[Stored records]
----
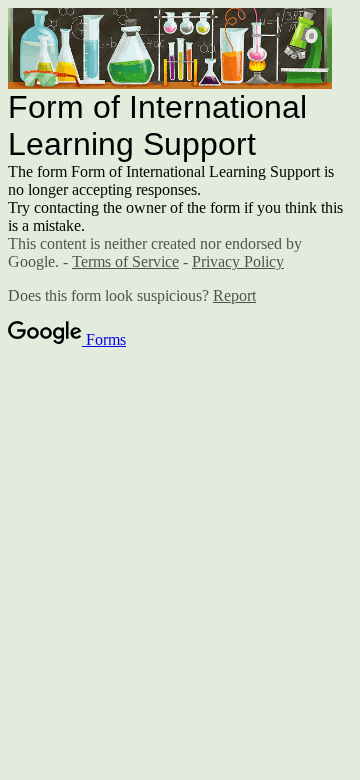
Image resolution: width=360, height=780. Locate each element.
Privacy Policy (238, 261)
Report (234, 295)
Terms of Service (125, 261)
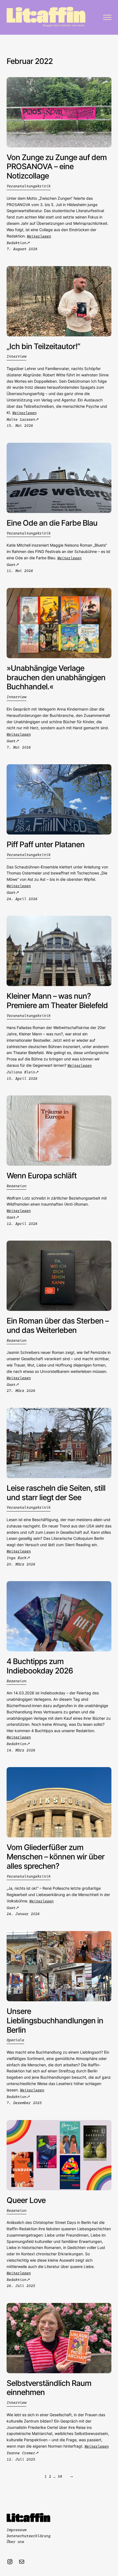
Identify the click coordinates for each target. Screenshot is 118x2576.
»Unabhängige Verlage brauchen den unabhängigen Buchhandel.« (56, 678)
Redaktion (16, 243)
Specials (15, 2040)
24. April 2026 (22, 899)
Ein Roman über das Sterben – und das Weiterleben (58, 1325)
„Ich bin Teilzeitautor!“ (43, 346)
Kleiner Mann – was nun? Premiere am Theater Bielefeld (57, 1001)
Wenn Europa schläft (42, 1175)
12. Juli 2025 (21, 2460)
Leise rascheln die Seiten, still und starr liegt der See (56, 1493)
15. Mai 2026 (20, 426)
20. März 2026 (21, 1564)
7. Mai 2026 (19, 748)
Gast (11, 565)
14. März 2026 (21, 1750)
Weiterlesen (39, 236)
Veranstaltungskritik (28, 186)
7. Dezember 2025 (24, 2103)
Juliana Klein (21, 1072)
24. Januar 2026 (23, 1914)
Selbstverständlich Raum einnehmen (49, 2388)
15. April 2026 (22, 1079)
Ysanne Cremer (21, 2453)
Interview (16, 357)
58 (60, 2477)
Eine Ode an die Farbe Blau (52, 523)
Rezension (16, 1186)
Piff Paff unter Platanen (46, 844)
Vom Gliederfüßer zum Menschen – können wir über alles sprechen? (56, 1857)
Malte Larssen (21, 420)
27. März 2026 (21, 1391)
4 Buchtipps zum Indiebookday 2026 (40, 1666)
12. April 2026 (22, 1224)
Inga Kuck (16, 1558)
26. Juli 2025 (21, 2286)
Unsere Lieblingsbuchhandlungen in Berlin (55, 2021)
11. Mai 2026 (20, 571)
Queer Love (26, 2200)
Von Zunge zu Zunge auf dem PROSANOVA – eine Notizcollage (57, 167)
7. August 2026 (22, 249)
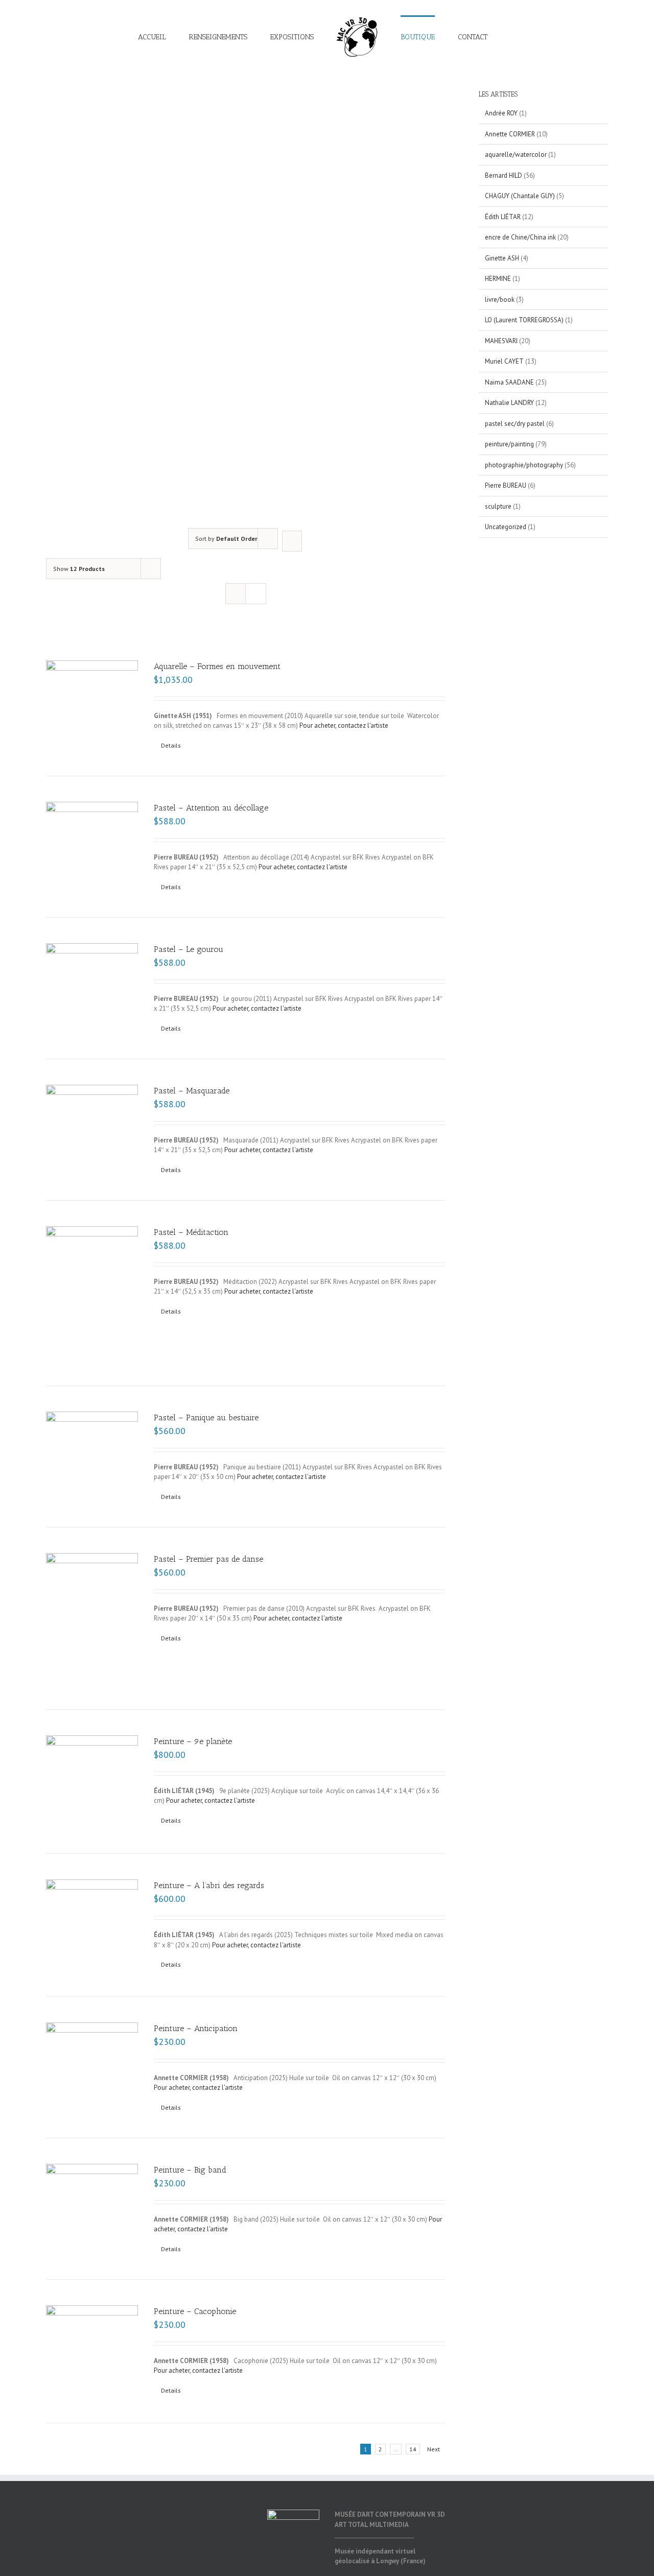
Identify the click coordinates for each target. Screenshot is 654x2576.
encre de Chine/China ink (520, 237)
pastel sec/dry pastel (515, 423)
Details (171, 745)
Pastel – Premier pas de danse (208, 1559)
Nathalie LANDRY (509, 402)
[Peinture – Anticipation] (92, 2064)
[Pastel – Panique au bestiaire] (92, 1443)
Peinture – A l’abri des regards (209, 1885)
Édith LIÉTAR (503, 216)
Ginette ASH (502, 258)
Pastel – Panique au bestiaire (206, 1417)
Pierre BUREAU (505, 485)
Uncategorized (505, 526)
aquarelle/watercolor (516, 154)
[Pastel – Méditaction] (92, 1293)
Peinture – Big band (190, 2170)
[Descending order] (292, 541)
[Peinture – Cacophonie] (92, 2351)
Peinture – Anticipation (196, 2028)
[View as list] (256, 594)
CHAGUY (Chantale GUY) (520, 196)
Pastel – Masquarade (191, 1090)
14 (412, 2449)
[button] (476, 36)
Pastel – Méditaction (191, 1232)
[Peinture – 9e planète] (92, 1781)
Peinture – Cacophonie (195, 2311)
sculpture (498, 506)
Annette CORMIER (510, 134)
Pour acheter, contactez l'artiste (343, 725)
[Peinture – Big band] (92, 2207)
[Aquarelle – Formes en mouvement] (92, 691)
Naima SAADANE (509, 382)
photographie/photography (524, 465)
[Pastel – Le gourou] (92, 974)
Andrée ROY (501, 113)
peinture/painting (509, 444)
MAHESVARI (501, 341)
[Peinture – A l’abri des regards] (92, 1924)
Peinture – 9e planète (193, 1741)
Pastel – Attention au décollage (211, 808)
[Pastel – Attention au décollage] (92, 832)
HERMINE (498, 278)
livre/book (500, 299)
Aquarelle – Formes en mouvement (217, 666)
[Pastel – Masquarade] (92, 1117)
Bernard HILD (503, 175)
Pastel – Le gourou (188, 949)
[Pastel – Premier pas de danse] (92, 1618)
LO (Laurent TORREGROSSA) (524, 320)
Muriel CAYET (504, 361)
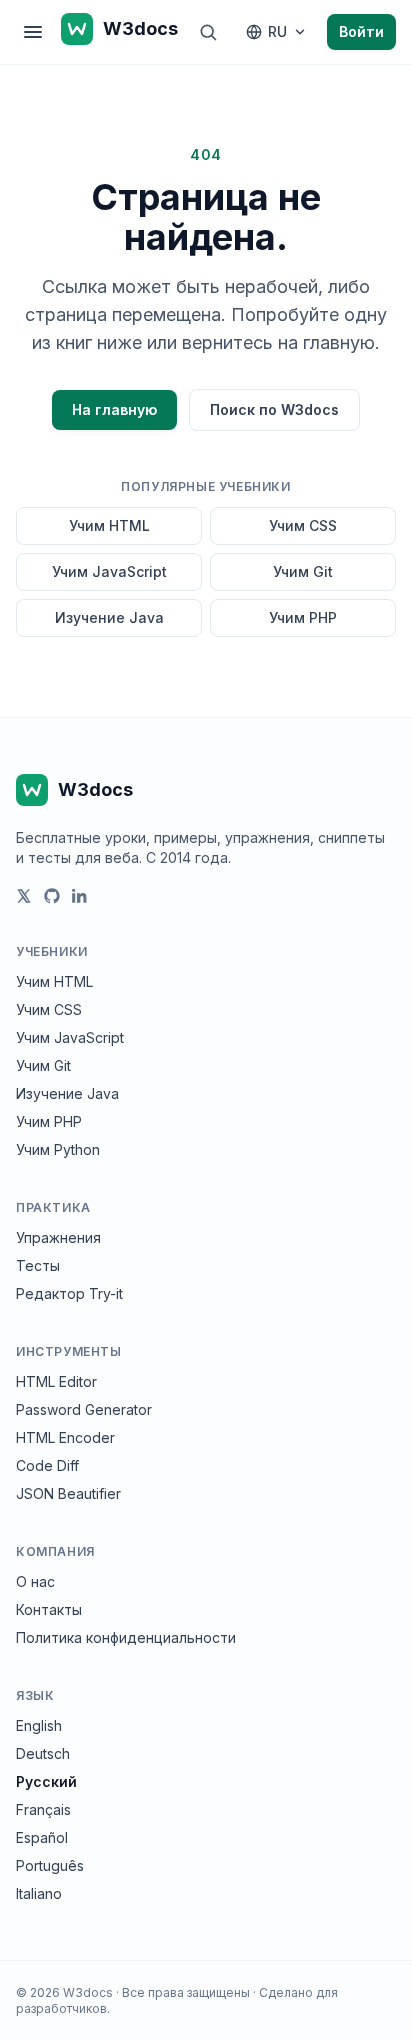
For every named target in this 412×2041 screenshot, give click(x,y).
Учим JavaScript (109, 571)
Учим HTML (109, 525)
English (39, 1725)
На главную (114, 409)
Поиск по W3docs (274, 409)
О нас (35, 1581)
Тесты (38, 1265)
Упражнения (58, 1237)
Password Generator (84, 1409)
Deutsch (43, 1753)
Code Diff (47, 1465)
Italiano (39, 1893)
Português (50, 1865)
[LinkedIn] (80, 896)
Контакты (49, 1609)
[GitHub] (52, 896)
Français (43, 1809)
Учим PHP (303, 617)
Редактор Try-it (69, 1293)
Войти (361, 31)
----
= WHAT IS NEEDED =
If an entry contains an image, print the rest of that entry exactly and leave the image out.

= ANSWER BOX =
Image resolution: width=360, height=780. Locate each element.
Privacy Policy (238, 261)
Report (234, 295)
Terms of Service (125, 261)
Identify the click coordinates for each target. Screenshot is 118x2576.
»Unabhängige Verlage brauchen den unabhängigen Buchhandel.« (56, 678)
Redaktion (16, 243)
Specials (15, 2040)
24. April 2026 (22, 899)
Ein Roman über das Sterben – und das Weiterleben (58, 1325)
„Ich bin Teilzeitautor!“ (43, 346)
Kleiner Mann – was nun? Premiere am Theater Bielefeld (57, 1001)
Wenn Europa schläft (42, 1175)
12. Juli 2025 (21, 2460)
Leise rascheln die Seiten, still und starr liegt der See (56, 1493)
15. Mai 2026 (20, 426)
20. März 2026 (21, 1564)
7. Mai 2026 (19, 748)
Gast (11, 565)
14. März 2026 (21, 1750)
Weiterlesen (39, 236)
Veranstaltungskritik (28, 186)
7. Dezember 2025 (24, 2103)
Juliana Klein (21, 1072)
24. Januar 2026 (23, 1914)
Selbstverständlich Raum einnehmen (49, 2388)
15. April 2026 (22, 1079)
Ysanne Cremer (21, 2453)
Interview (16, 357)
58 (60, 2477)
Eine Ode an die Farbe Blau (52, 523)
Rezension (16, 1186)
Piff Paff unter Platanen (46, 844)
Vom Gliederfüßer zum Menschen – können wir über alles sprechen? (56, 1857)
Malte Larssen (21, 420)
27. März 2026 (21, 1391)
4 Buchtipps zum Indiebookday 2026 (40, 1666)
12. April 2026 (22, 1224)
Inga Kuck (16, 1558)
26. Juli 2025 (21, 2286)
Unsere Lieblingsbuchhandlungen in Berlin (55, 2021)
11. Mai 2026 (20, 571)
Queer Love (26, 2200)
Von Zunge zu Zunge auf dem PROSANOVA – eine Notizcollage (57, 167)
7. August 2026 (22, 249)
Identify the click coordinates for each target. Screenshot is 654x2576.
encre de Chine/China ink (520, 237)
pastel sec/dry pastel (515, 423)
Details (171, 745)
Pastel – Premier pas de danse (208, 1559)
Nathalie LANDRY (509, 402)
[Peinture – Anticipation] (92, 2064)
[Pastel – Panique au bestiaire] (92, 1443)
Peinture – A l’abri des regards (209, 1885)
Édith LIÉTAR (503, 216)
Ginette ASH (502, 258)
Pastel – Panique au bestiaire (206, 1417)
Pierre BUREAU (505, 485)
Uncategorized (505, 526)
aquarelle/watercolor (516, 154)
[Pastel – Méditaction] (92, 1293)
Peinture – Big band (190, 2170)
[Descending order] (292, 541)
[Peinture – Cacophonie] (92, 2351)
Peinture – Anticipation (196, 2028)
[View as list] (256, 594)
CHAGUY (Chantale GUY) (520, 196)
Pastel – Masquarade (191, 1090)
14 (412, 2449)
[button] (476, 36)
Pastel – Méditaction (191, 1232)
[Peinture – 9e planète] (92, 1781)
Peinture – Cacophonie (195, 2311)
sculpture (498, 506)
Annette CORMIER (510, 134)
Pour acheter, contactez l'artiste (343, 725)
[Peinture – Big band] (92, 2207)
[Aquarelle – Formes en mouvement] (92, 691)
Naima SAADANE (509, 382)
photographie/photography (524, 465)
[Pastel – Le gourou] (92, 974)
Andrée ROY (501, 113)
peinture/painting (509, 444)
MAHESVARI (501, 341)
[Peinture – A l’abri des regards] (92, 1924)
Peinture – 9e planète (193, 1741)
Pastel – Attention au décollage (211, 808)
[Pastel – Attention au décollage] (92, 832)
HERMINE (498, 278)
livre/book (500, 299)
Aquarelle – Formes en mouvement (217, 666)
[Pastel – Masquarade] (92, 1117)
Bernard HILD (503, 175)
Pastel – Le gourou (188, 949)
[Pastel – Premier pas de danse] (92, 1618)
LO (Laurent TORREGROSSA) (524, 320)
Muriel CAYET (504, 361)
For every named target in this 412×2041 screenshot, give click(x,y).
Учим JavaScript (109, 571)
Учим HTML (109, 525)
English (39, 1725)
На главную (114, 409)
Поиск по W3docs (274, 409)
О нас (35, 1581)
Тесты (38, 1265)
Упражнения (58, 1237)
Password Generator (84, 1409)
Deutsch (43, 1753)
Code Diff (47, 1465)
Italiano (39, 1893)
Português (50, 1865)
[LinkedIn] (80, 896)
Контакты (49, 1609)
[GitHub] (52, 896)
Français (43, 1809)
Учим PHP (303, 617)
Редактор Try-it (69, 1293)
Войти (361, 31)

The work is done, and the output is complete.